Der „Code Civil“ wurde auch in den anderen durch Frankreich in der Zeit von 1807 bis 1814 dominierten Staaten eingeführt. Binnen weniger Jahre galt er von Lissabon bis Warschau und von Holland bis zur Adria. Nach der Niederlage Napoleons bei Waterloo setzte sich seine erfolgreiche Verbreitung dieser Hinterlassenschaft dennoch fort. In Deutschland galt der „Code Civil“ bis 1900. Danach wurde er vom Bürgerlichen Gesetzbuch (BGB) abgelöst. Das Gesetzeswerk setzte die zentrale Forderung der Französischen Revolution „Freiheit, Gleichheit, Brüderlichkeit“ um. Allen männlichen Bürgern wurde Gleichheit vor dem Gesetz, Freiheit für jeden, Schutz des Privateigentums, vollkommene Trennung von Staat und Kirche, Gewerbefreiheit und freie Berufswahl, Aufzeichnung von Geburten und Todesfällen (Personenstandswesen) garantiert. Diese Gesetze, die in französischer Zeit auch in Dorsten und in den Herrlichkeitsdörfern galt, brachte auch die Gleichstellung der Juden mit der übrigen Bevölkerung und die Befreiung der Bauern von persönlichen Abhängigkeitsverhältnissen mit sich. Außerdem durften aus hygienischen Gründen keine Beerdigungen mehr innerhalb der Stadttore stattfinden und es wurden Zwangsimpfungen gegen die Pocken eingeführt. Während im darmstädtischen Herzogtum Westfalen und in Arenberg-Meppen die Neuerungen auf Nachhall stießen, konnten sie sich in Westfalen, wo die Bevölkerung zäh am Alten festhielt, nur teilweise und sehr langsam durchsetzen, was insbesondere die Agrarreform betraf.

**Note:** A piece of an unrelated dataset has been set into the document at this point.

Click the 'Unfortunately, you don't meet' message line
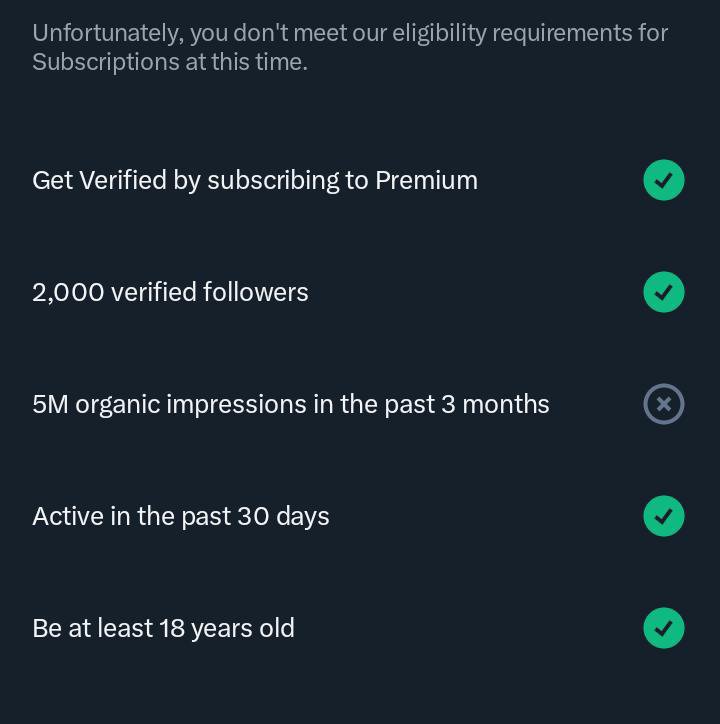click(x=350, y=33)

Im Vest Recklinghausen wurde das Gesetzbuch 1809 eingeführt
Im Vest Recklinghausen, das seit 1803 zum Herzogtum Arenberg gehörte, galt seit 1809 der Code Napoleon. Als erster Fürst des von Napoleon dominierten Rheinbundes führte ihn auf Bitten Napoleons Herzog Prosper Louis im Vest ein. Neben der französischen Originalfassung galt auch die deutsche Übersetzung. Große Neuerungen brachte der Code Napoleon, der das kurkölnische Recht ablöste, vor allem im Ehe- und Familienrecht. Eingeführt wurde die standesamtliche Trauung im Beisein von Zeugen als alleingültig; kirchliche Trauungen waren weiterhin zulässig aber ohne zivilrechtliche Wirkung. Schwägerschaftsehen mit dem Bruder oder der Schwester des verstorbenen Ehegatten wurden verboten und nur durch Dispens weiterhin möglich. Mit Inkrafttreten des Code Napoleon konnten alle Ehen (auch katholische) geschieden werden, wenn gewisse Voraussetzungen gegeben waren. Von großer Bedeutung war das eheliche Güterrecht insbesondere für den überlebenden Partner. Es galt fortan die Errungenschaftsgemeinschaft (vorher Gütergemeinschaft). Die weiterhin auch im Code Napoleon festgeschriebene Stellung unehelicher Kinder verbesserte der Herzog von Arenberg dahingehend: „Natürliche Kinder sind gleichfalls berechtigt, von ihrem Vater den Unterhalt zu fordern. Nur schriftliche Beweise sind jedoch zulässig, in sofern es darauf ankommt, ihre Abstammung darzutun.“ Nach dem Code Napoleon waren uneheliche Kinder nicht erbberechtigt. Nach dem verbesserten Einführungsedikt des Herzogs konnten uneheliche Kinder im Vest, soweit sie nicht imstande waren, sich selbst zu ernähren, von den Erben Unterhalt verlangen, „wie der natürliche Vater hierzu verbunden gewesen wäre“.
Quelle:
Letzter Absatz entnommen Werner Schubert „Wohin Napoleons Gesetzbuch kommt, da entsteht eine neue Zeit, eine neue Welt, ein neuer Staat“ in „Franken und Franzosen im Vest 1773 bis 1813“, 2010.